## Assignment
Look for the line with "Click the map home reset icon" in the entries below, then extract that line and all lines after it exactly, with pictures left out.

## Provided records
▬▬▬▬▬▬▬▬▬▬

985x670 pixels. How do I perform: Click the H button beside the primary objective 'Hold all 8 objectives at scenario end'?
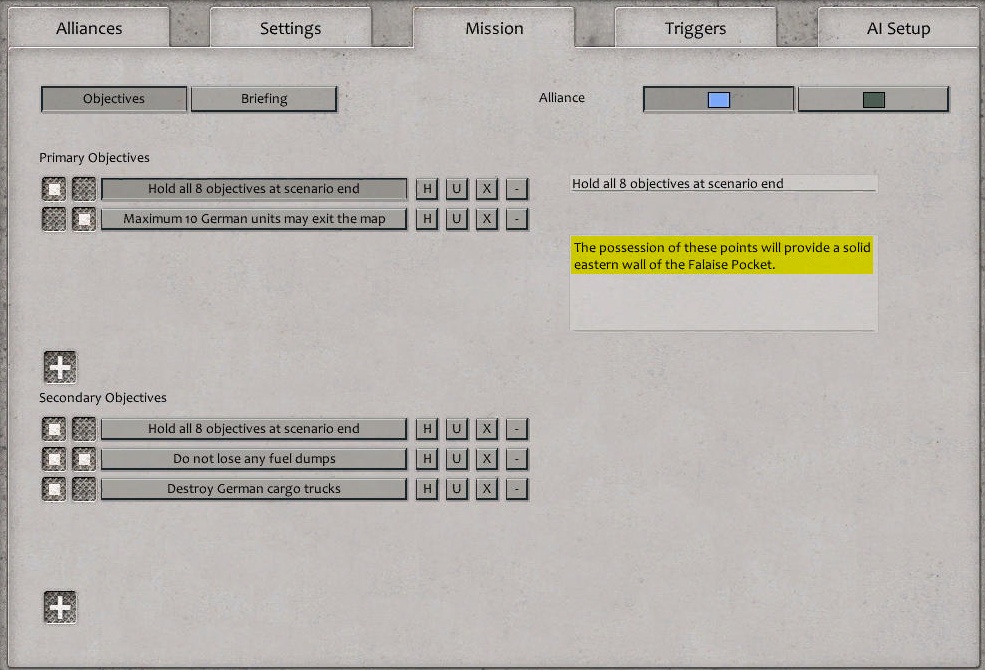[x=425, y=188]
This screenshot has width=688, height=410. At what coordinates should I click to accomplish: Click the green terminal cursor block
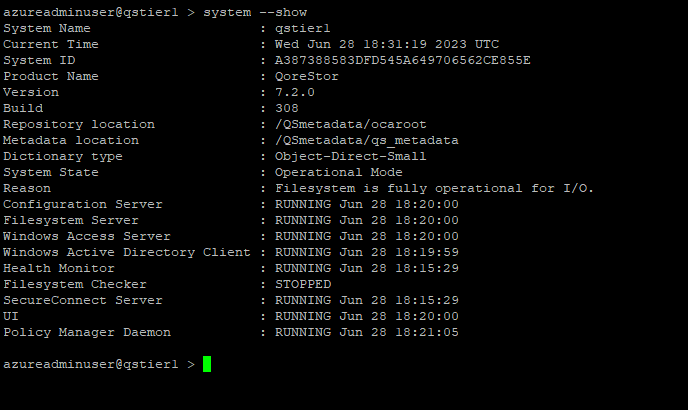tap(207, 364)
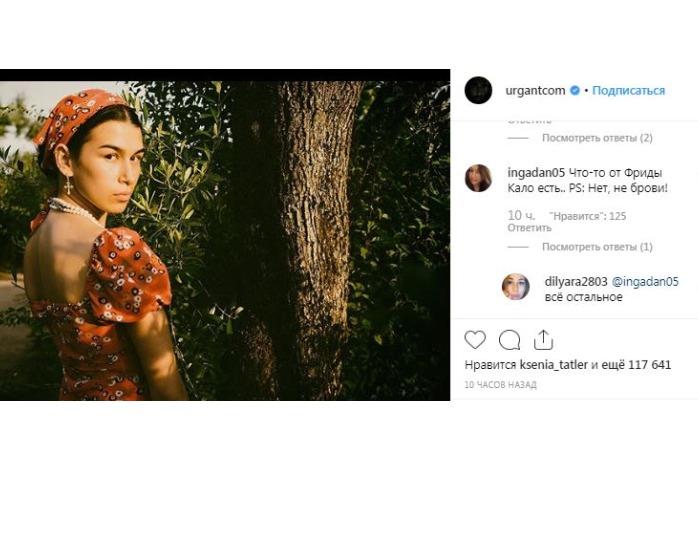Expand Посмотреть ответы (1) replies
The width and height of the screenshot is (698, 540).
pyautogui.click(x=597, y=247)
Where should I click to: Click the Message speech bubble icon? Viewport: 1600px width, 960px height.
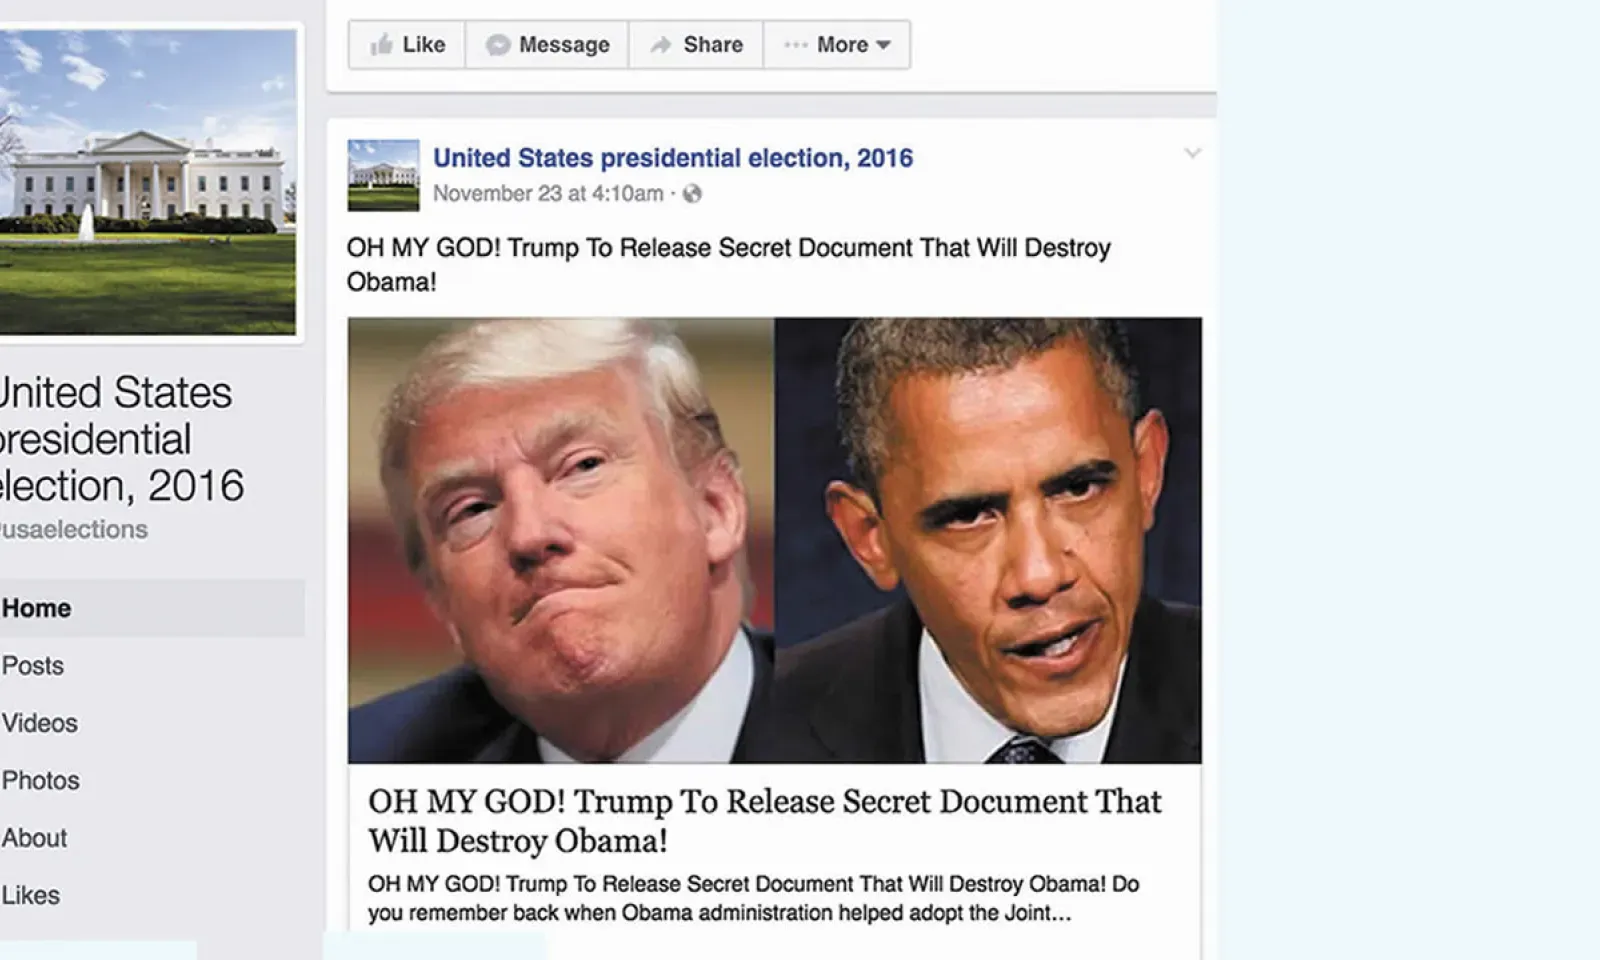coord(498,45)
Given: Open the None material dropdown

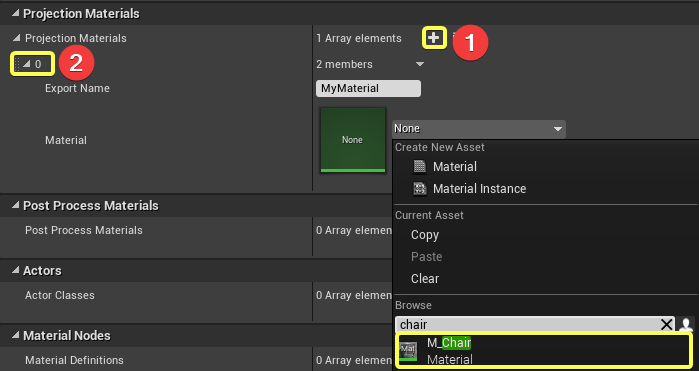Looking at the screenshot, I should (x=478, y=128).
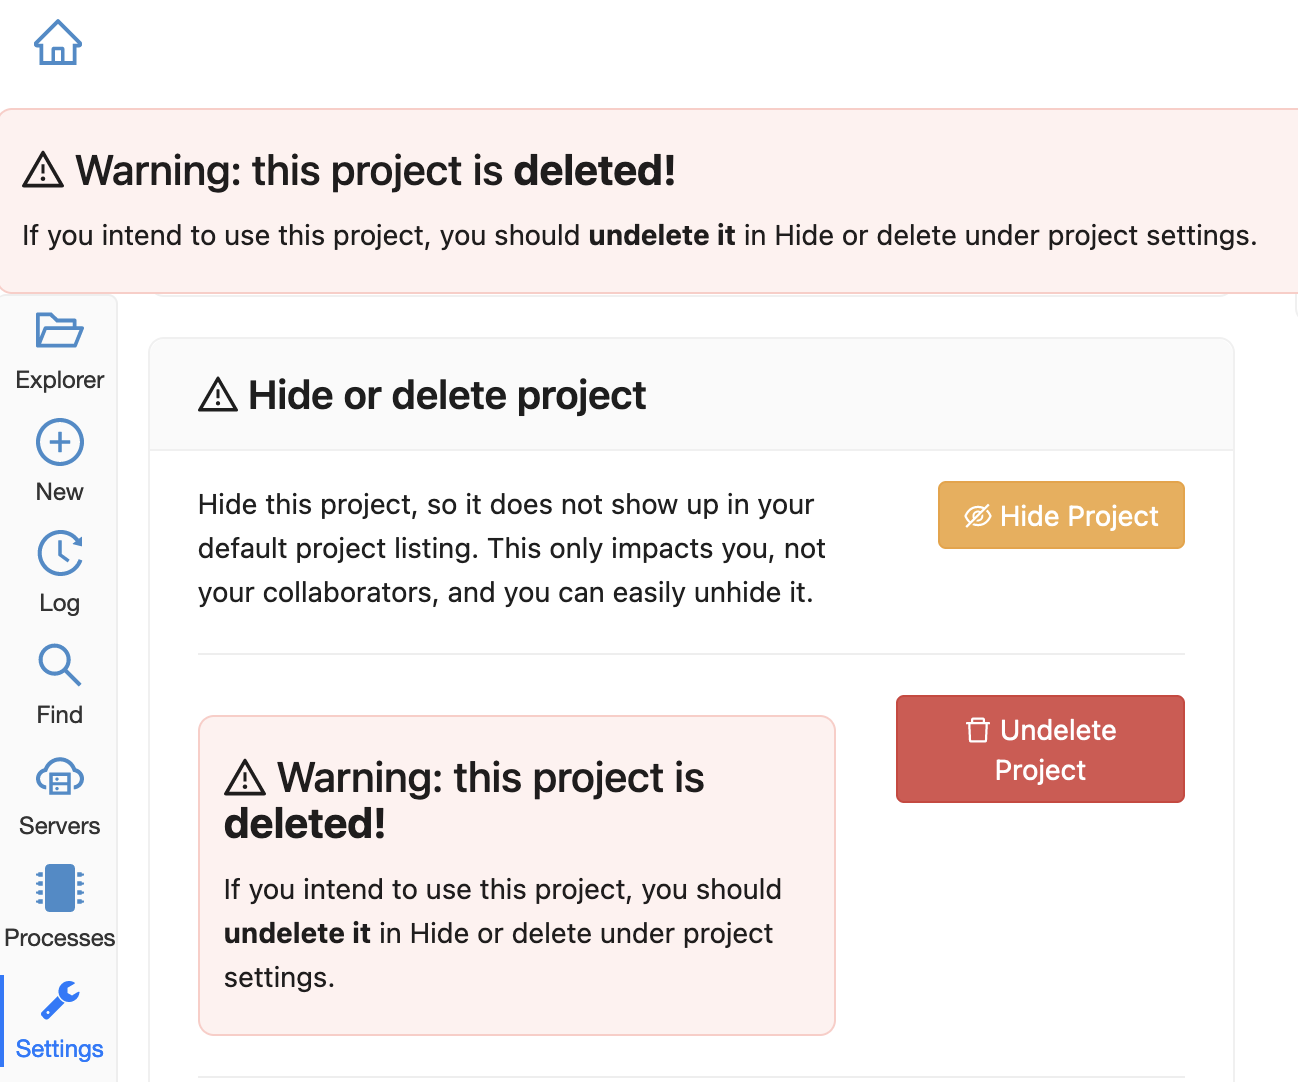The image size is (1298, 1082).
Task: Show the Processes chip icon panel
Action: pos(60,888)
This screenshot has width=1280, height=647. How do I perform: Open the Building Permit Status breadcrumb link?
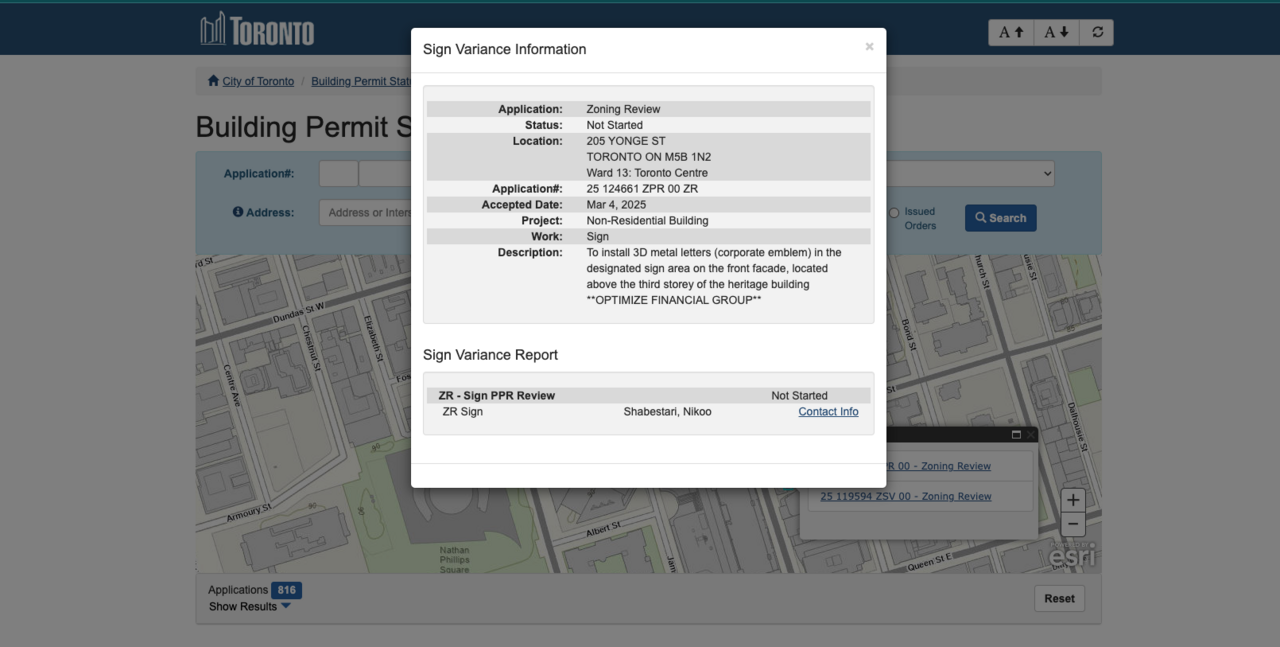[x=361, y=81]
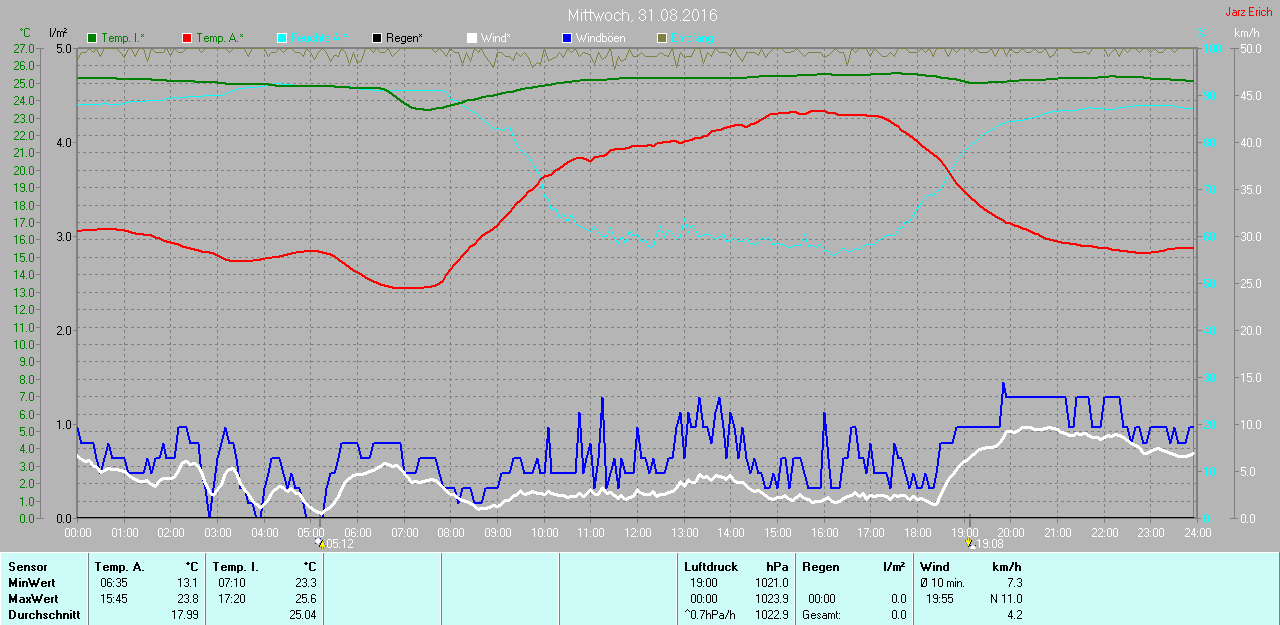Click the cyan humidity legend color square
This screenshot has height=625, width=1280.
click(x=282, y=38)
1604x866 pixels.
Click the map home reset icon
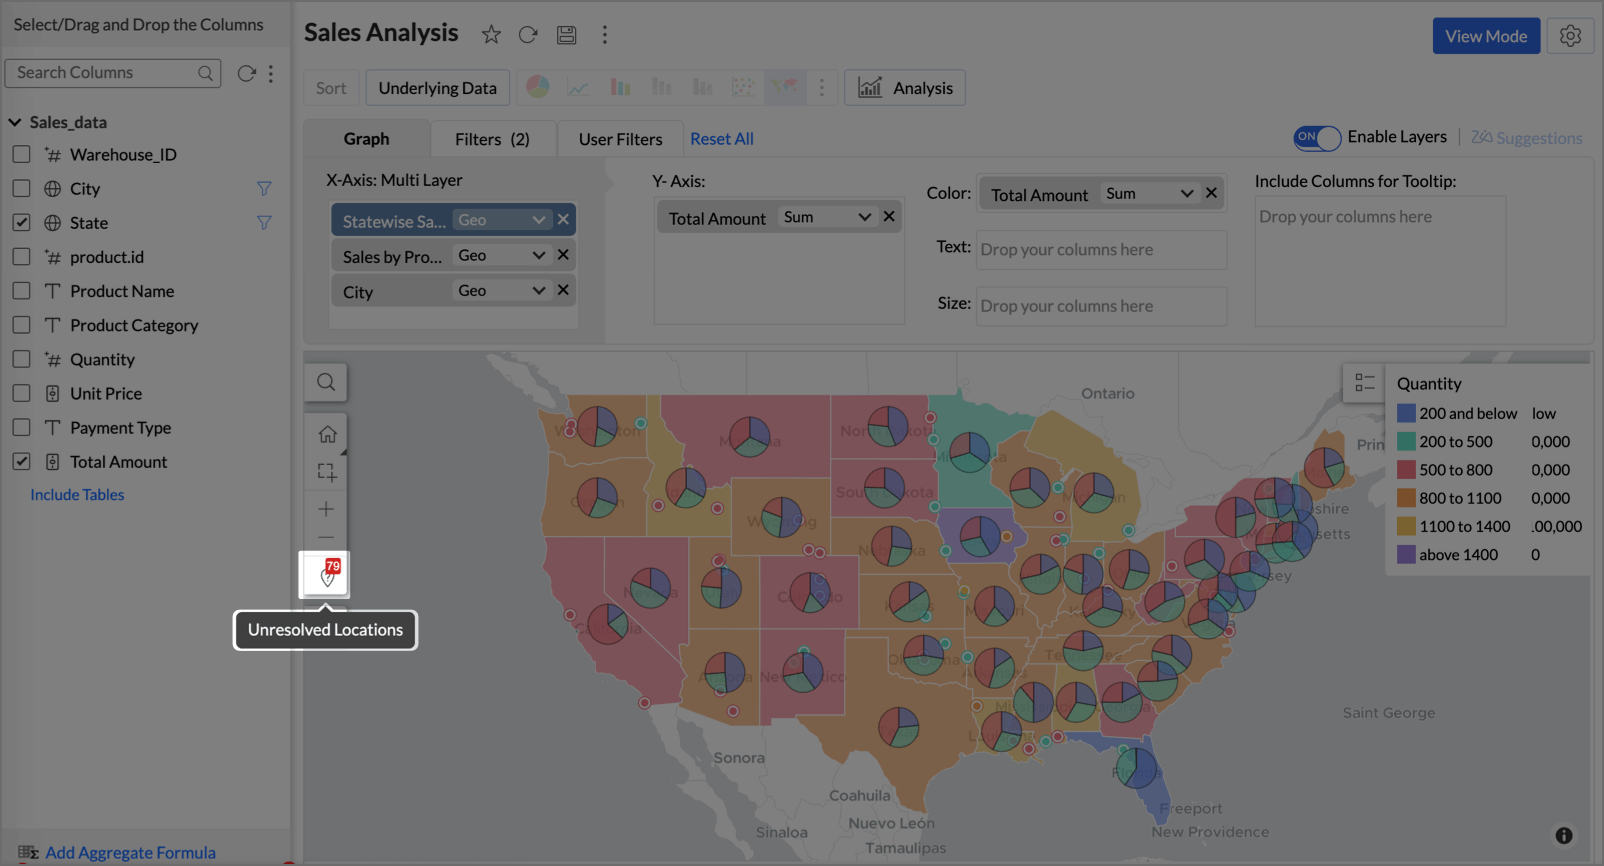327,434
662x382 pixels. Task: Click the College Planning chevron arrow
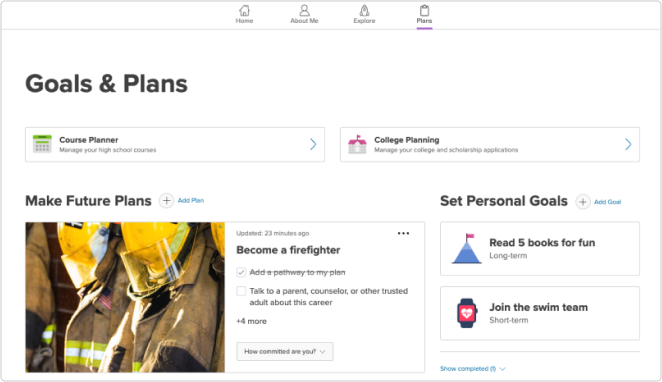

▬▬▬▬▬▬▬▬▬▬

## Task output
Click the map home reset icon
327,434
662x382 pixels. Task: Click the College Planning chevron arrow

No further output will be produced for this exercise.